Natur

Gutachter schuld an Hangrutsch

Der Hangrutsch der Stanglwirt-Aushubdeponie war keine höhere Gewalt. Wegen fahrlässiger Gemeingefährdung wurde gestern der private Projektgutachter am Bezirksgericht verurteilt.

Von Reinhard Fellner

Kitzbühel, Going –Wegen fahrlässiger Gemeingefährdung wurde gestern am Bezirksgericht Kitzbühel der private Projektgutachter der Stanglwirt-Aushubdeponie verurteilt. Die Strafe betrug 2800 Euro. Zusätzlich wurden der Gemeinde Going 5000 Euro Schadenersatz und diversen Versicherungen schon Teilschadenersatzbeträge vor den anstehenden Zivilprozessen wegen des kolportierten Millionenschadens zugesprochen.

Über die übrigen drei Angeklagten, Deponiebetreiber Manfred Riedmann, einen Landesgeologen und Stanglwirt-Geschäftsführer Richard Hauser ergingen hingegen Freisprüche (das gesamte Urteil ist nicht rechtskräftig).

Richter Georg Vorhofer gründete das differenzierte Urteil für den Goinger Hangrutsch vom 6. Juli 2011 auf das Gutachten des geologischen Sachverständigen und Zeugenaussagen.

- DATENAUSZUG:

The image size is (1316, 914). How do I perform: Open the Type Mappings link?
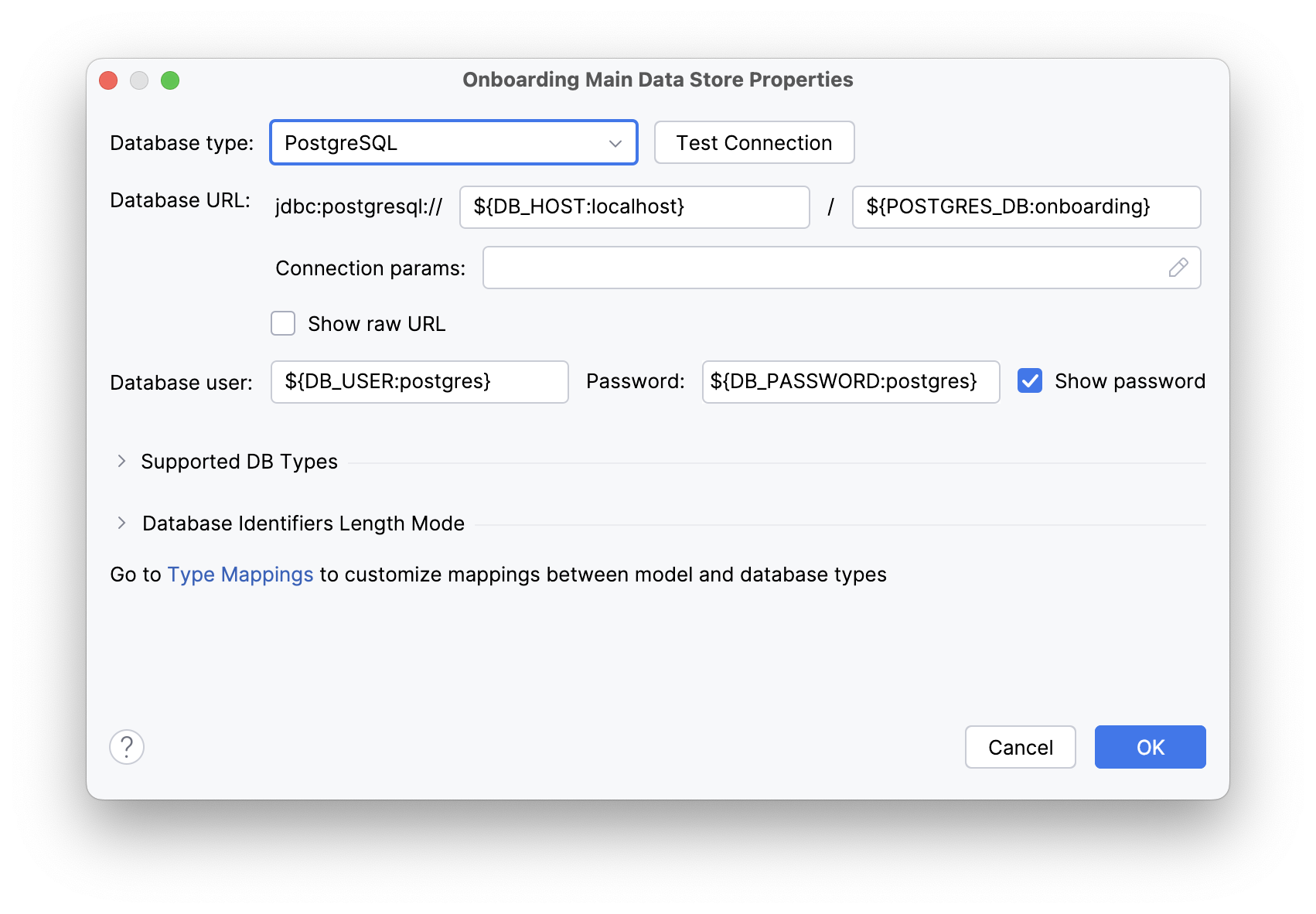(240, 575)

- AUFGABEN:
a. Zu welcher Strafe wurde der private Projektgutachter laut dem Artikel über den Hangrutsch in Going verurteilt?
b. Schreib den Artikel über den Hangrutsch in Going nach seinem letzten Satz weiter.

- LÖSUNGEN:
a. 2800 Euro.

b.
Demnach habe sich die Nichteinhaltung der Gutachtensauflagen nicht ausgewirkt, da sie fast ausnahmslos wirkungslos gewesen wären. Die dürftigen Bodenkontrollen stießen dem Sachverständigen aber auf: „Ursache für den Hangrutsch war die viel zu große Aufschüttung in kurzer Zeit, dazu die Vibrationen. Dazu hätte es erkennbar noch ein weiteres Gutachten benötigt. Da oben wurde geschüttet wie wild und unten ist eine Siedlung – da könnte ich nicht mehr ruhig schlafen!“ Auch kam am zweiten Prozess­tag auf, dass bei der Errichtung der Deponie geschlampt wurde: So war diese ohne jegliche geologische Bauaufsicht betrieben und somit die eigentlich wichtigste Frage – ob das Gelände überhaupt für eine Deponie geeignet ist – gar nicht ausreichend kontrolliert worden.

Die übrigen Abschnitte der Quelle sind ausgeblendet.